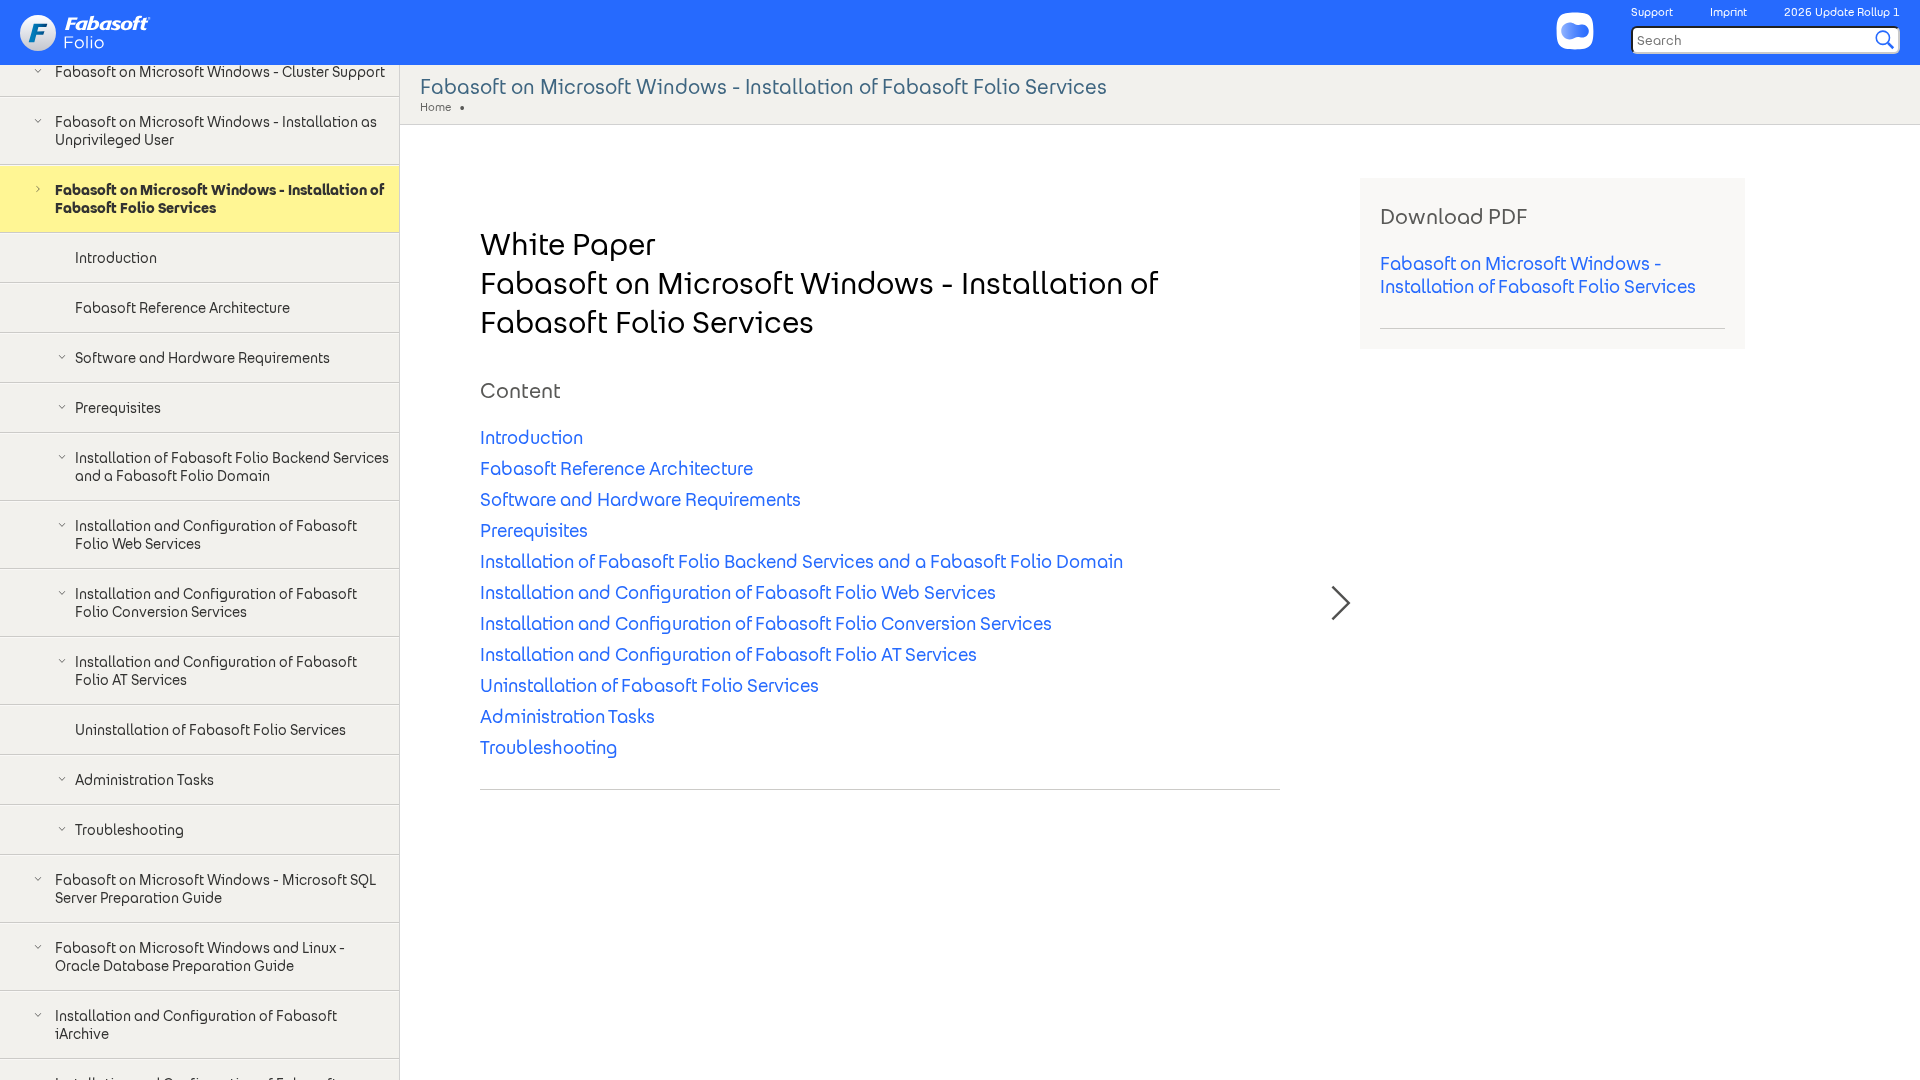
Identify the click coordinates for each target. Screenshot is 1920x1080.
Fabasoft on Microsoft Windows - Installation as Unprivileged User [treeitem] (216, 131)
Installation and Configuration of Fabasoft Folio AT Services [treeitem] (216, 671)
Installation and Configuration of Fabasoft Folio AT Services (728, 654)
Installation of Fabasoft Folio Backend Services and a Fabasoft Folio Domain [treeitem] (232, 467)
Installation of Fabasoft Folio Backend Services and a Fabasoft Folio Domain (801, 561)
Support (1652, 12)
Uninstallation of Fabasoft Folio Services (649, 685)
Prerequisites (534, 530)
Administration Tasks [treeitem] (144, 780)
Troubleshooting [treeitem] (129, 830)
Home (435, 106)
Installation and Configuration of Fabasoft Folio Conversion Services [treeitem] (216, 603)
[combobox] (1765, 40)
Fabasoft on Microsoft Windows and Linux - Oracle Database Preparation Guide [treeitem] (200, 957)
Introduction (531, 437)
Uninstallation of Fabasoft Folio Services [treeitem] (210, 730)
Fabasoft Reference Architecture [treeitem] (182, 308)
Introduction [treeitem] (116, 258)
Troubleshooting (549, 747)
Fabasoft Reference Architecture (616, 468)
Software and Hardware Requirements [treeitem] (202, 358)
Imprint (1728, 12)
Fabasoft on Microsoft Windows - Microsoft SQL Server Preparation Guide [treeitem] (215, 889)
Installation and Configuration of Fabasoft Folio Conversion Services (766, 623)
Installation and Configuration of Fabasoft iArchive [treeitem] (196, 1025)
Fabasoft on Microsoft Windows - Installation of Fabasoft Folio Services (1538, 275)
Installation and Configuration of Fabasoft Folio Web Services (738, 592)
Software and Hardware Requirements (640, 499)
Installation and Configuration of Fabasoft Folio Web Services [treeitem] (216, 535)
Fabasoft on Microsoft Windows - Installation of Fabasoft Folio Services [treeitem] (219, 199)
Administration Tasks (567, 716)
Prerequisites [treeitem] (118, 408)
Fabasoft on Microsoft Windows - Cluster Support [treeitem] (220, 72)
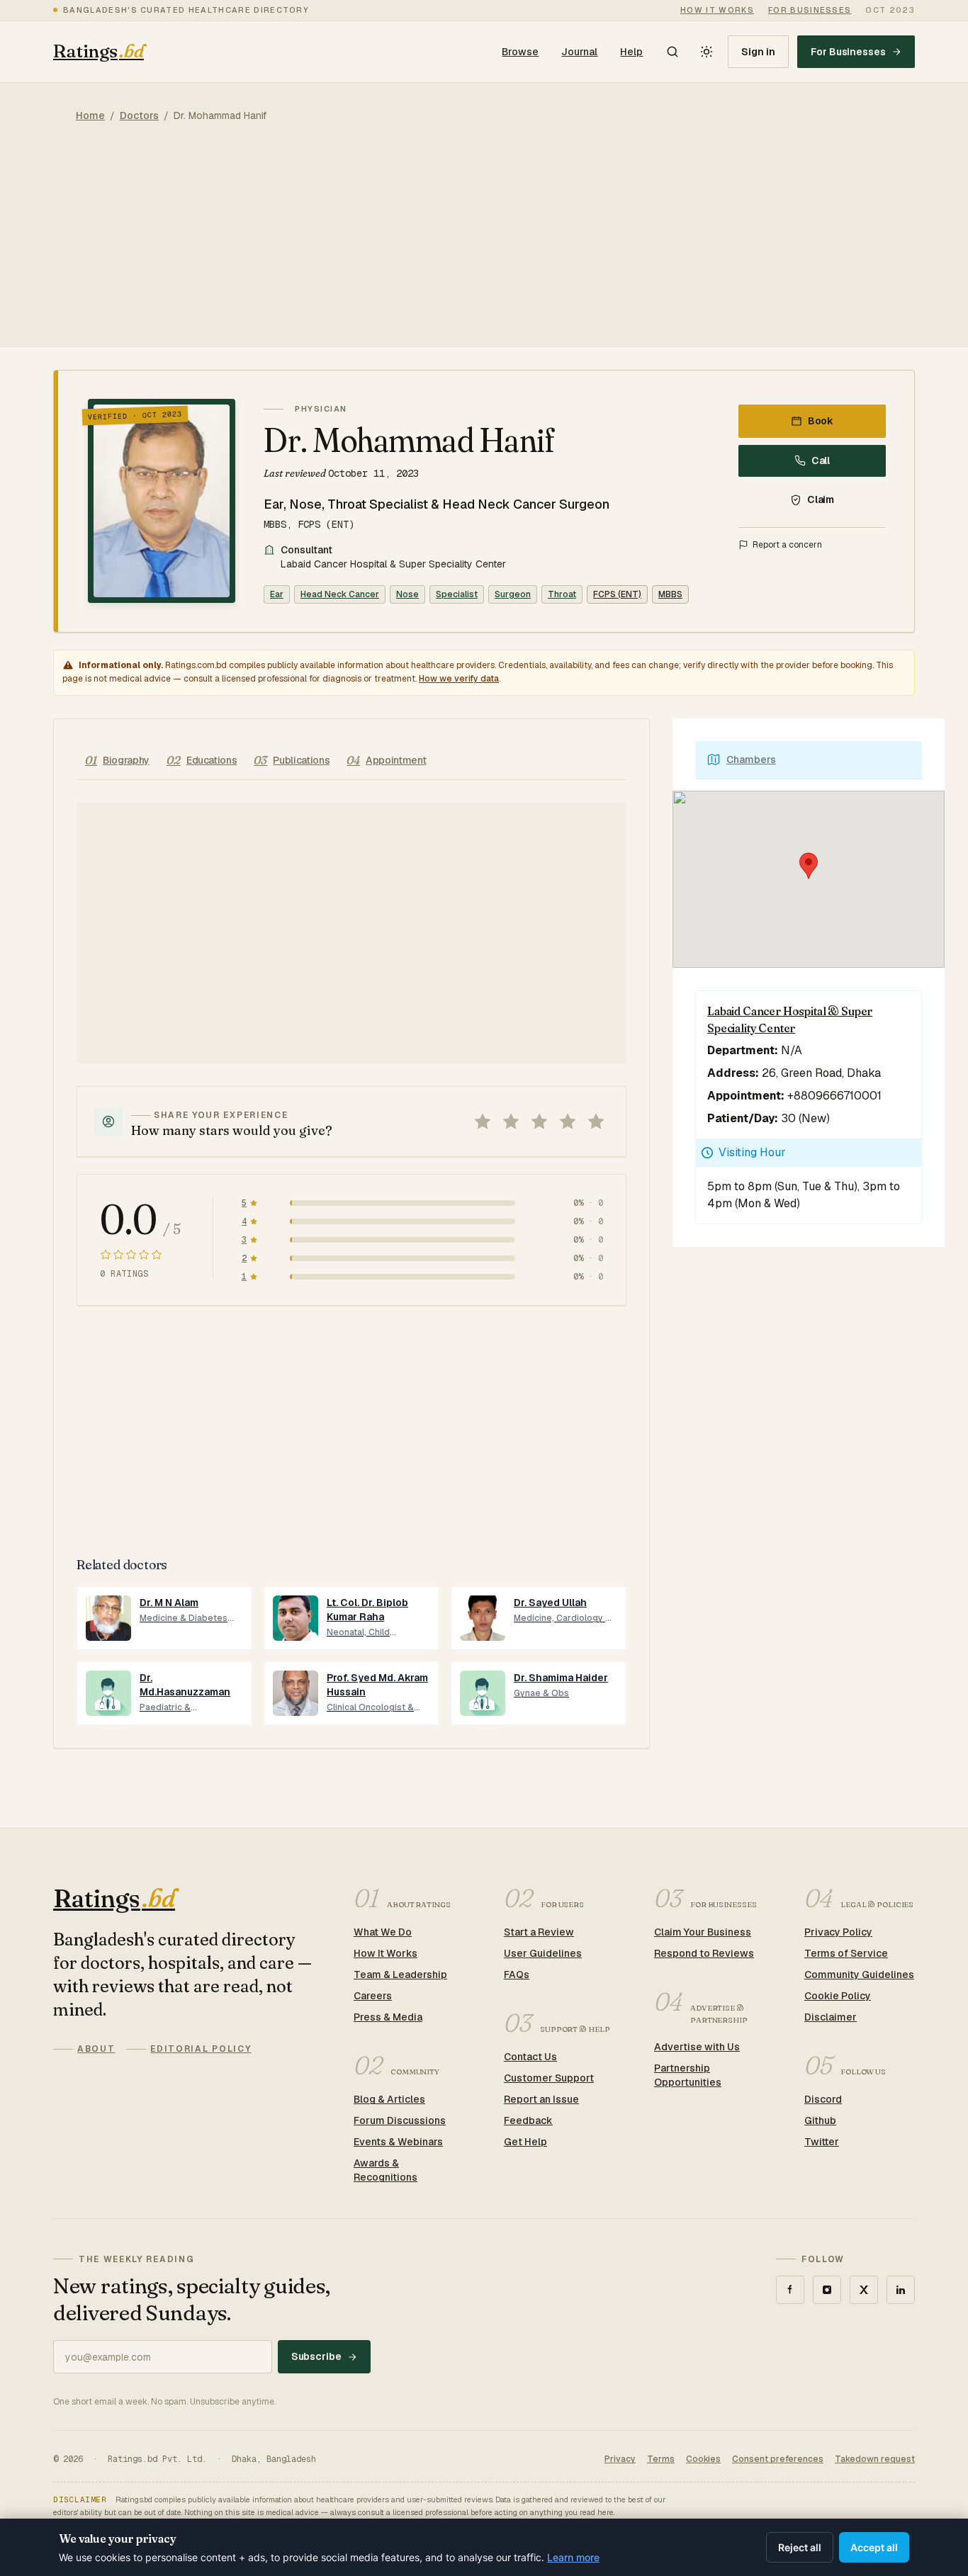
▬▬▬▬▬▬
● WHAT NEEDS TO BE DONE: A verbatim copy of the entries, stripped of pictures, should be produced.

● ANSWER AREA:
Identify the click coordinates for each target. Screenshot is 1920x1080.
Fabasoft on Microsoft Windows - Installation as Unprivileged User [treeitem] (216, 131)
Installation and Configuration of Fabasoft Folio AT Services [treeitem] (216, 671)
Installation and Configuration of Fabasoft Folio AT Services (728, 654)
Installation of Fabasoft Folio Backend Services and a Fabasoft Folio Domain [treeitem] (232, 467)
Installation of Fabasoft Folio Backend Services and a Fabasoft Folio Domain (801, 561)
Support (1652, 12)
Uninstallation of Fabasoft Folio Services (649, 685)
Prerequisites (534, 530)
Administration Tasks [treeitem] (144, 780)
Troubleshooting [treeitem] (129, 830)
Home (435, 106)
Installation and Configuration of Fabasoft Folio Conversion Services [treeitem] (216, 603)
[combobox] (1765, 40)
Fabasoft on Microsoft Windows and Linux - Oracle Database Preparation Guide [treeitem] (200, 957)
Introduction (531, 437)
Uninstallation of Fabasoft Folio Services [treeitem] (210, 730)
Fabasoft Reference Architecture [treeitem] (182, 308)
Introduction [treeitem] (116, 258)
Troubleshooting (549, 747)
Fabasoft Reference Architecture (616, 468)
Software and Hardware Requirements [treeitem] (202, 358)
Imprint (1728, 12)
Fabasoft on Microsoft Windows - Microsoft SQL Server Preparation Guide [treeitem] (215, 889)
Installation and Configuration of Fabasoft Folio Conversion Services (766, 623)
Installation and Configuration of Fabasoft iArchive [treeitem] (196, 1025)
Fabasoft on Microsoft Windows - Installation of Fabasoft Folio Services (1538, 275)
Installation and Configuration of Fabasoft Folio Web Services (738, 592)
Software and Hardware Requirements (640, 499)
Installation and Configuration of Fabasoft Folio Web Services [treeitem] (216, 535)
Fabasoft on Microsoft Windows - Installation of Fabasoft Folio Services [treeitem] (219, 199)
Administration Tasks (567, 716)
Prerequisites [treeitem] (118, 408)
Fabasoft on Microsoft Windows - Cluster Support [treeitem] (220, 72)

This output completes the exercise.